— Problem to solve —
Look below for the line holding "Click the checkmark beside LOW" and the line holding "The width and height of the screenshot is (1659, 1246).". Repeat those two and everything between, exactly.

— Source data —
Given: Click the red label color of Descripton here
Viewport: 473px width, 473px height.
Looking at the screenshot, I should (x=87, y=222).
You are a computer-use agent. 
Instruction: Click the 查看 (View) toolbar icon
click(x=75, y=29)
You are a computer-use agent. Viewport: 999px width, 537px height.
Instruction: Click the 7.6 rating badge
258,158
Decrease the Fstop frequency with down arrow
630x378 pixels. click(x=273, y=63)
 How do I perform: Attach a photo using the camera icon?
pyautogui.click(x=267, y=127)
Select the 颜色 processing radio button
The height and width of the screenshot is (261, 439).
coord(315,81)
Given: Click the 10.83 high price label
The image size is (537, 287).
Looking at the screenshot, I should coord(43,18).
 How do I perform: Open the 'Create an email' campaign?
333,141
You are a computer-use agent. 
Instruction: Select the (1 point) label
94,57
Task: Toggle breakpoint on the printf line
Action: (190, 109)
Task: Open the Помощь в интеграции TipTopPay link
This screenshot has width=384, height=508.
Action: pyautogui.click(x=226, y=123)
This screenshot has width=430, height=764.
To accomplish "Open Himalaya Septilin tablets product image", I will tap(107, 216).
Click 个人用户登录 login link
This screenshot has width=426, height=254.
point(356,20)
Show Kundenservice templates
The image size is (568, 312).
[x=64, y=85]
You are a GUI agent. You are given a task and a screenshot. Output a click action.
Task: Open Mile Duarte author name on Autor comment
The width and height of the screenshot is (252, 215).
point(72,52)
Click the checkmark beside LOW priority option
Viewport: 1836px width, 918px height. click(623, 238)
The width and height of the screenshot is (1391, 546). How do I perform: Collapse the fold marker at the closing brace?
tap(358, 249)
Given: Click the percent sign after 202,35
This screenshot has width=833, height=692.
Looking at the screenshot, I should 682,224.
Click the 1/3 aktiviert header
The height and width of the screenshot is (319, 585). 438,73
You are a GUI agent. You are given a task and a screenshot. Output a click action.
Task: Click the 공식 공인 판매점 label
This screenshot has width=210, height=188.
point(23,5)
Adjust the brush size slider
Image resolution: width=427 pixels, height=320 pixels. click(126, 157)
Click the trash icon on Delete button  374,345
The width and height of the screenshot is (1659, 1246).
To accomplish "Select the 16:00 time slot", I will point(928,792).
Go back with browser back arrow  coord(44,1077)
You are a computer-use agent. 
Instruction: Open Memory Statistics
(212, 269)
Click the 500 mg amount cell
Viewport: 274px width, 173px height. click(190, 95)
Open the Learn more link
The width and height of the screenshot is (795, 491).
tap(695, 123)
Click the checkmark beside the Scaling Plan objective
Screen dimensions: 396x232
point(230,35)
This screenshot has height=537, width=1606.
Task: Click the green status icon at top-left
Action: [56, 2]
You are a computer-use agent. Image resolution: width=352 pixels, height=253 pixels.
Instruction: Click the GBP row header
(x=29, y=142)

— Solution below —
Click the checkmark beside LOW priority option
Viewport: 1836px width, 918px height. click(623, 238)
The width and height of the screenshot is (1391, 546). How do I perform: Collapse the fold marker at the closing brace?
tap(358, 249)
Given: Click the percent sign after 202,35
This screenshot has width=833, height=692.
Looking at the screenshot, I should 682,224.
Click the 1/3 aktiviert header
The height and width of the screenshot is (319, 585). 438,73
You are a GUI agent. You are given a task and a screenshot. Output a click action.
Task: Click the 공식 공인 판매점 label
This screenshot has width=210, height=188.
point(23,5)
Adjust the brush size slider
Image resolution: width=427 pixels, height=320 pixels. click(126, 157)
Click the trash icon on Delete button  374,345
The width and height of the screenshot is (1659, 1246).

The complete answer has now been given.